I was very blessed to get pregnant with all four of my pregnancies very easily. In fact, one time I wasn’t even trying (and probably not being as careful as I could have been either). Even though getting pregnant was simple, I did have a miscarriage. I was pregnant four times and have three beautiful children.
October is National Pregnancy and Infant Loss Awareness month. Statistically, many women will experience a miscarriage. Often times, a pregnancy will end in miscarriage even before a woman misses a menstrual period or even knows she is pregnant. No matter how far along you are, a loss of a baby can be unbearable.
My heart goes out to women (and men, we can’t forget the dads) who have suffered a miscarriage, an ectopic pregnancy, a still birth, or the loss of an infant. It is never easy, but I want to share the best advice I received when grieving the loss of my sweet baby.
When my midwife came into the room for my follow-up appointment after my DNC, she hugged me hard. She looked at me and said, “You need to do something to honor this baby. Do something to help heal your heart. Whether you buy a piece of jewelry, plant a flower or tree, or take a trip. Do something that you can look at or back to and remember this baby and smile.”
After my miscarriage, my husband was my rock, my sister was a huge emotional support, and my mom reminded me of my strong faith. I also had a few close friends that I shared this news with who showed me great empathy and love.
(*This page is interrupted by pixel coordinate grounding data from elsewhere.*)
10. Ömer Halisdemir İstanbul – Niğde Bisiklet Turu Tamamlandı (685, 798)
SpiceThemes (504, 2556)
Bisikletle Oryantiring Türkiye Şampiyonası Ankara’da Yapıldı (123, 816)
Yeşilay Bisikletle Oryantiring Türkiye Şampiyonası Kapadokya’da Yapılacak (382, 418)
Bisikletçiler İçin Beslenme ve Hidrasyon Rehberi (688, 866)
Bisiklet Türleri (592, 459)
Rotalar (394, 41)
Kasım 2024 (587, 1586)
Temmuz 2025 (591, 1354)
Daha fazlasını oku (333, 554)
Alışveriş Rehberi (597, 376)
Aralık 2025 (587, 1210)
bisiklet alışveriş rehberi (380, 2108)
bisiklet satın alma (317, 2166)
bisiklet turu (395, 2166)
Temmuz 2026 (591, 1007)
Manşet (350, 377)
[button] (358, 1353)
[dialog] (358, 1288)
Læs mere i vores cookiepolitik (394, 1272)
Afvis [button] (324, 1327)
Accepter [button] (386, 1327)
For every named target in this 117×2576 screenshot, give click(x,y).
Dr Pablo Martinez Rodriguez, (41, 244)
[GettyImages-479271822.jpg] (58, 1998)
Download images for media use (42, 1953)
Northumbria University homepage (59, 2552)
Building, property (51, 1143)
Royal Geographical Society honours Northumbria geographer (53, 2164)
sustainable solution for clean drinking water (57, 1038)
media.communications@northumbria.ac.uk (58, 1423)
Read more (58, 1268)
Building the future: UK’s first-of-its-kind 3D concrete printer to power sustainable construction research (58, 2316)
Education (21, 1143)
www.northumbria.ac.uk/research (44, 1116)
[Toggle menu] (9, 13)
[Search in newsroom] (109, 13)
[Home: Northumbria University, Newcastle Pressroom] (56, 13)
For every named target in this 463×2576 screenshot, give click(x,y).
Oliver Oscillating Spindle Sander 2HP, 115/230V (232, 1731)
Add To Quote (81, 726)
However, that one piece of advice from my midwife is what kept me strong and confident that I was going to be ok.
I thought long and hard about what she said, and decided to buy a charm for my necklace. I added a pearl (my favorite) teardrop (to represent the tears I cried over this loss) to my chain that also had a cross on it. This was my way of holding this pregnancy close to my heart while trusting in my faith.
My miscarriage was devastating. It caught me off-guard because my husband and I were at a place where we wanted to grow our family and give our daughter a sibling. However, over time I became stronger. The loss of that baby created the path to my other two amazing daughters that I may not have had. It was part of my pregnancy journey.
The teardrop pearl now hangs from my necklace with three initials – T, H, and W. Those are my three beautiful girls and I am so proud of them, but I will always remember the baby that just wasn’t meant to be.